Podobne dane będą zbierać także platformy pośredniczące w sprzedaży np. mieszkań jak np. Booking oraz w przewozie osób, jak Uber. Ma to być sposób na zapobieganie oszustwom podatkowym.
Unijna dyrektywa DAC7 nie wprowadza nowych obowiązków podatkowych. Jeśli podatnik rozlicza się ze skarbówką prawidłowo, to nic mu nie grozi. Sprzedawcy muszą jednak dostarczać platformom internetowym sprawozdanie ze swoich transakcji z 2023 i 2024 roku. W przeciwnym razie grozi im blokada kont i wypłaty środków z handlu.
Obowiązek gromadzenia danych o sprzedawcach dotyczy platform umożliwiających sprzedaż towarów i usług w Internecie osobom i firmom. Jak pisaliśmy w ubiegłym roku na INNPoland, urząd skarbowy bierze na celownik także oferty najmu pokoi, mieszkań, domów, garaży i parkingów oraz "usługi świadczone osobiście". To szeroka kategoria obejmująca wystawianie usług za pomocą e-platform. W przykładach pojawiają się remonty i kierowcy na wynajem.
Platforma, która nie wywiąże się z obowiązku, może otrzymać nawet 5 milionów złotych kary.
Dane posłużą fiskusowi do sprawdzenia, kto unika płacenia podatków i wyciągania z tego konsekwencji. Będą gromadzone bez wyjątku od usługodawców, ale jest pewne ograniczenie, jeśli chodzi o sprzedawców.
Na polskich portalach handlowych, jak Allegro i OLX platformy będą gromadzić dane o sprzedawcach towarów tylko, jeżeli sprzedaż roczna przekroczy wartość 2000 euro lub 30 transakcji w okresie rozliczeniowym. Tak więc osoby dokonującej okazjonalnej sprzedaży na portalach internetowych nie powinny się niczym martwić.
– Implementacja dyrektywy nie wprowadza nowych obowiązków podatkowych, nie nakłada żadnych nowych podatków, nie zwiększa obecnych podatków – tłumaczył Jarosław Neneman, wiceminister finansów podczas posiedzenia senackiej Komisji Budżetu i Finansów Publicznych.

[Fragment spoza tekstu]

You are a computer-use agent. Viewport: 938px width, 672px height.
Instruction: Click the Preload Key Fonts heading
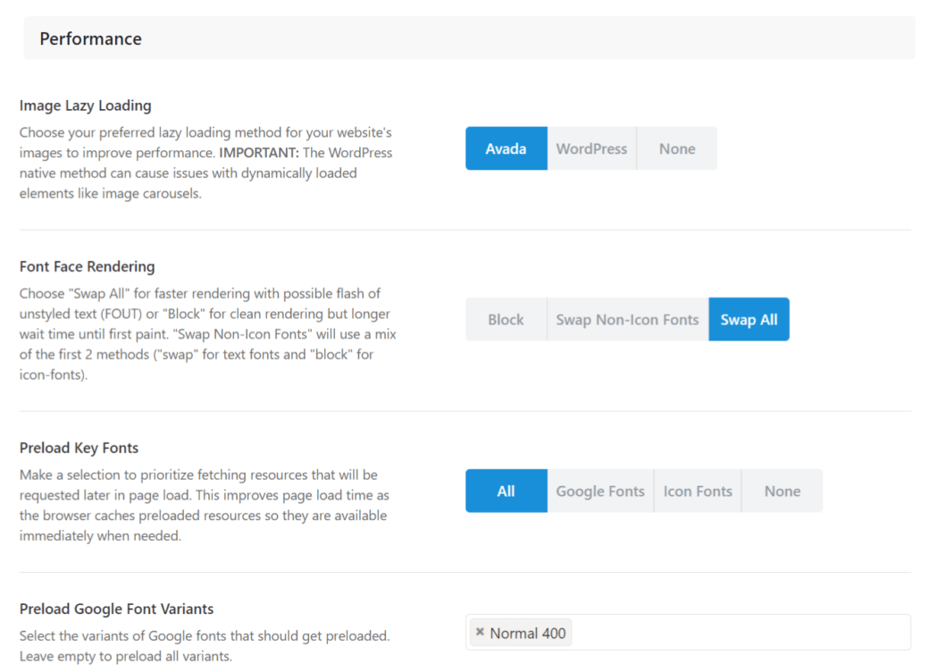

Pierwsze raporty trafią do skarbówki w styczniu 2025 roku.
Dla fiskusa będą gromadzone dane osób fizycznych, czyli imię i nazwisko, adres, NIP, miejsce urodzenia i data urodzenia. W przypadku firm chodzi m.in. o nazwę, adres, NIP, REGON i rachunek sprzedawcy.
Dodatkowo wynajmujący nieruchomości, jak na popularnym Booking, fiskus pozna m.in. kto wynajmuje, adres wynajmowanej nieruchomości, numery ksiąg wieczystych czy długość okresu wynajmu.
Jak informowaliśmy na INNPoland, o działaniu nowego prawa mogli się przekonać użytkownicy platformy Vinted. Portal jest zarejestrowany na Litwie, gdzie unijna dyrektywa już weszła w życie.